Why would recycling registers increase register count?

I was given a kernel that nvvp said used 46 registers. So I looked at the mathematics of the kernel, saw that the equivalent of 7 floats were being wasted, and re-wrote the kernel recycling a float4 and not using 3 floats that were not necessary for the computation. Now nvvp says that the kernel uses 48 registers.

How can this happen?

The PTX code you get out of nvcc uses single static register assignment. Meaning each new variable is given a new register, in order of appearance. You can use nvcc’s -keep option to keep the PTX files around after compilation.

The PTXAS component of the toolchain (or the JIT compiler of the driver, depending on scenario) then runs its own optimizer for making best use and reuse of the available register file, given the kernel launch bounds and other parameters. So PTXAS really isn’t an assembler, but actually an optimizing compiler.

Any changes you’ve made would have affected the PTX code (where indeed the total registers used may have been reduced somewhat).
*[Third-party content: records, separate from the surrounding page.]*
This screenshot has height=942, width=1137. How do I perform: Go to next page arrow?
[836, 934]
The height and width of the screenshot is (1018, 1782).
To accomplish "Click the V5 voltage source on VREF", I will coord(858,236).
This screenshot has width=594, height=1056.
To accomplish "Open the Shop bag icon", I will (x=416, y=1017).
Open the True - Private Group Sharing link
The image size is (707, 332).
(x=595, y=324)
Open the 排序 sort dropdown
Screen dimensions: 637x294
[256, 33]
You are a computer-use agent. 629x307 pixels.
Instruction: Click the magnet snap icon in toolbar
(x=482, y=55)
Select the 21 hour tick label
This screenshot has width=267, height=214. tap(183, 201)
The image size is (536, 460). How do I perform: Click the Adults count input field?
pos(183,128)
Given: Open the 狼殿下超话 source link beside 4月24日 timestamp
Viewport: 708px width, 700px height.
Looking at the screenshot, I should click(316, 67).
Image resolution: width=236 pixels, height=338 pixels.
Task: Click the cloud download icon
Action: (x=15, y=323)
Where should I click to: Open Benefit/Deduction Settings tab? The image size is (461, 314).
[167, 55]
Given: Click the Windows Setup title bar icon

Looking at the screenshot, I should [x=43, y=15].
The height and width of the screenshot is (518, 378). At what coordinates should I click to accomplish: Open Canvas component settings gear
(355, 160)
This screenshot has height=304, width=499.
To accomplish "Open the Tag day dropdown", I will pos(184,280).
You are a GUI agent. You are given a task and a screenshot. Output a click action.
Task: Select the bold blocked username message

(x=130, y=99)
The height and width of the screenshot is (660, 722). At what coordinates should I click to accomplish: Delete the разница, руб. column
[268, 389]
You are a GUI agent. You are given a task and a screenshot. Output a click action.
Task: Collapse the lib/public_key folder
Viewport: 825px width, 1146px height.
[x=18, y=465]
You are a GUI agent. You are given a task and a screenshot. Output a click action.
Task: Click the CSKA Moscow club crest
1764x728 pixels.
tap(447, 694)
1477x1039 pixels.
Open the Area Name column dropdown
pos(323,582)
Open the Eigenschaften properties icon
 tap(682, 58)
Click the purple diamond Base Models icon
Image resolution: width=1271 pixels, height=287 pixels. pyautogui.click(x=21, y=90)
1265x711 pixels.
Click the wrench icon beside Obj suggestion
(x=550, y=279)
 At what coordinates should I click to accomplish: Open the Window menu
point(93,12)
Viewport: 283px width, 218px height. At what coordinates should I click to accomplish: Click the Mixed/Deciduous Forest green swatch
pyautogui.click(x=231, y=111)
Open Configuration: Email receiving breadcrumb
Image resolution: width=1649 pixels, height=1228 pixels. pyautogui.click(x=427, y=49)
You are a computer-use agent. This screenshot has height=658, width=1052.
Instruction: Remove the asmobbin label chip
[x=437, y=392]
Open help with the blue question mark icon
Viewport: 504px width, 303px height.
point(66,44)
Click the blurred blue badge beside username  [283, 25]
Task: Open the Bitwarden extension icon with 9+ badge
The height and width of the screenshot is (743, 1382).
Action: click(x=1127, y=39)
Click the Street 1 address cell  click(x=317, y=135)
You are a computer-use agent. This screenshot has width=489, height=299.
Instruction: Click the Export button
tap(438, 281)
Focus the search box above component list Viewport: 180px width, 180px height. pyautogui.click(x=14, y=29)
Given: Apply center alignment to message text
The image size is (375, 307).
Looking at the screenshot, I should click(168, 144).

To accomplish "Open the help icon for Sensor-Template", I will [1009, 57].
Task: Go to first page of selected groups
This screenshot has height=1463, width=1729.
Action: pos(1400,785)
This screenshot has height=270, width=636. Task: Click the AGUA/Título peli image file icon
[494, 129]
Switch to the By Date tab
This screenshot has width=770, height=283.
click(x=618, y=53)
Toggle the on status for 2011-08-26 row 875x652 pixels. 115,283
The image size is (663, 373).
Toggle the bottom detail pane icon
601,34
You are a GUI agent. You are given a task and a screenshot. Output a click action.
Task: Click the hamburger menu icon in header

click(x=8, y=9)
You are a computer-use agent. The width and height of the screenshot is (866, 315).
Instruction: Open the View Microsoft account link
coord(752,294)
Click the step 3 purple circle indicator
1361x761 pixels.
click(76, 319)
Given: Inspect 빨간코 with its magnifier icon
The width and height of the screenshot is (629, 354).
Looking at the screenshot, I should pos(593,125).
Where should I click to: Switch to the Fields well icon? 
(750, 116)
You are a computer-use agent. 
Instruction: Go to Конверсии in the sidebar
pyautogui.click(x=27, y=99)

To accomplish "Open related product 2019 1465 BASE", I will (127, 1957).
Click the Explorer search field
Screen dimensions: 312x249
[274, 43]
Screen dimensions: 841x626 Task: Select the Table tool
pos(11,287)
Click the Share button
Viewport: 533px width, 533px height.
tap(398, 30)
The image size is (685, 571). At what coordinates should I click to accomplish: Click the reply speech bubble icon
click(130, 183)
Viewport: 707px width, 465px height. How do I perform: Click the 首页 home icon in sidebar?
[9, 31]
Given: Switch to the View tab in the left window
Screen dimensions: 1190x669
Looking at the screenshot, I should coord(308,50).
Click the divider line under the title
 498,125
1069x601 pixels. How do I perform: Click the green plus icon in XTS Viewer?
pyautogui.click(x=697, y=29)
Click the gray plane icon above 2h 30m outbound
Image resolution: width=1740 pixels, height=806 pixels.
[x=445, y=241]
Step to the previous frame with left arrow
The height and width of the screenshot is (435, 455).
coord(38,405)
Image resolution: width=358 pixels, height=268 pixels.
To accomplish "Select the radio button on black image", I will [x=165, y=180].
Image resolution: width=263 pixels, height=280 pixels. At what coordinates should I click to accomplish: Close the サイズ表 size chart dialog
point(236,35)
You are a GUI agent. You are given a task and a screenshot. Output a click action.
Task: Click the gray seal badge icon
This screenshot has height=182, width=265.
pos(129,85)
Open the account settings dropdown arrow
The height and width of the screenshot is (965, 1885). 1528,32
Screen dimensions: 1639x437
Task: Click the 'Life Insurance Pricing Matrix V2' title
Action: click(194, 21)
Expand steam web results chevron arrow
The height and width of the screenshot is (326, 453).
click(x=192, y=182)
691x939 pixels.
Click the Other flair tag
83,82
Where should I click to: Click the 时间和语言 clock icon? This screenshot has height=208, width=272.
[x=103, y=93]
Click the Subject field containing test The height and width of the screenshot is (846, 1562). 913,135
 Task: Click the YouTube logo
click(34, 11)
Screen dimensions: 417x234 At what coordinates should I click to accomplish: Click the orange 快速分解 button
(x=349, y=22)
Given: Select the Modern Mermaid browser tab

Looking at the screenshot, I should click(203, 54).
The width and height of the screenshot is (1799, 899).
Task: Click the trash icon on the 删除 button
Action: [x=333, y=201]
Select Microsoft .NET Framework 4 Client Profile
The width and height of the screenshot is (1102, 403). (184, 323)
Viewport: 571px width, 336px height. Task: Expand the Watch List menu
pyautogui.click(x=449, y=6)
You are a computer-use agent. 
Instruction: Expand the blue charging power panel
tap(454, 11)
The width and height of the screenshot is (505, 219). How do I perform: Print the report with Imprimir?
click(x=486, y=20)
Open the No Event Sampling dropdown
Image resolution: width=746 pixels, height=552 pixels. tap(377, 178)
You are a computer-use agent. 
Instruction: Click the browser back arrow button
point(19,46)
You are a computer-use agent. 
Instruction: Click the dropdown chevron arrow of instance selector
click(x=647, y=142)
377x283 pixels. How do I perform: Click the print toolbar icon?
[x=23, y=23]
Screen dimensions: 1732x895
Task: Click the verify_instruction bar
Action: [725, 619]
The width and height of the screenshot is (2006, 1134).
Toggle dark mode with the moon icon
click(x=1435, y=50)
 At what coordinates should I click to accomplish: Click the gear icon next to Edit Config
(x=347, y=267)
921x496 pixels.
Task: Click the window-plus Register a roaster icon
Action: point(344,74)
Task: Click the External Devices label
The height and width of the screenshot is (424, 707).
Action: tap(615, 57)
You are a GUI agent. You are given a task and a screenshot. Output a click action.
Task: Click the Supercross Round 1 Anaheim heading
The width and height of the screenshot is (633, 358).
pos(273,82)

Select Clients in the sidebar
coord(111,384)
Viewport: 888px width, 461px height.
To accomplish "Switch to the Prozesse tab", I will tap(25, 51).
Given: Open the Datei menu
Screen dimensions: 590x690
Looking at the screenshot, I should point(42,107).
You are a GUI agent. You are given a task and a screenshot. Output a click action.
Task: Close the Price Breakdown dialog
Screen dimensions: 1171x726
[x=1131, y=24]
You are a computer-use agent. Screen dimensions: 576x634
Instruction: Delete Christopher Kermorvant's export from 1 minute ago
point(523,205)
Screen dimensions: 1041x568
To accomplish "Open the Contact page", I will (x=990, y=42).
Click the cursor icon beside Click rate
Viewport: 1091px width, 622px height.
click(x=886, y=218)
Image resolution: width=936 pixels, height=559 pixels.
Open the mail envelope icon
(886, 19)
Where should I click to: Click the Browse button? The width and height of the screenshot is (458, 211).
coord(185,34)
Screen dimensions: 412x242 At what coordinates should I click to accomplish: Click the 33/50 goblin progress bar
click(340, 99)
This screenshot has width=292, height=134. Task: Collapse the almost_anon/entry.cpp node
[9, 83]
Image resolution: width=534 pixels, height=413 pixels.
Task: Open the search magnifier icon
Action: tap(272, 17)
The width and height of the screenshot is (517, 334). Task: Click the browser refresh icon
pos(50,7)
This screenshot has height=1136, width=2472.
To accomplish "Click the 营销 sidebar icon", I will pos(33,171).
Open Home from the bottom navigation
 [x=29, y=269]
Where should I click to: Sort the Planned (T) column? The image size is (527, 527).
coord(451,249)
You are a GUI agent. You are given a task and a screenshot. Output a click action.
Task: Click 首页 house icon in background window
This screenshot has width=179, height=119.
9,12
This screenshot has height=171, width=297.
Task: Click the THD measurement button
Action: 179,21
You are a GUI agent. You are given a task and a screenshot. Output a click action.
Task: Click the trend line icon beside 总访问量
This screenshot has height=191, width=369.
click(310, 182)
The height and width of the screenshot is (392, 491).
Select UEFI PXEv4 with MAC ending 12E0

But then the PTXAS tried to ran its own optimization on this code and came up with a less optimal solution given this PTX input.

Regarding your specific launch configuration, 46 vs. 48 registers may not make a runtime speed difference at all (i.e. the possible threads per block with this kernel is likely unaffected).

you could attempt the --maxrregcount option of the compiler to force a register limit on a per (.cu) module basis - or alternatively set kernel launch bounds to allow more blocks to run simultaneously. This would also have the effect of forcing the register count down, at the expense of more stack, local memory and L1 cache use.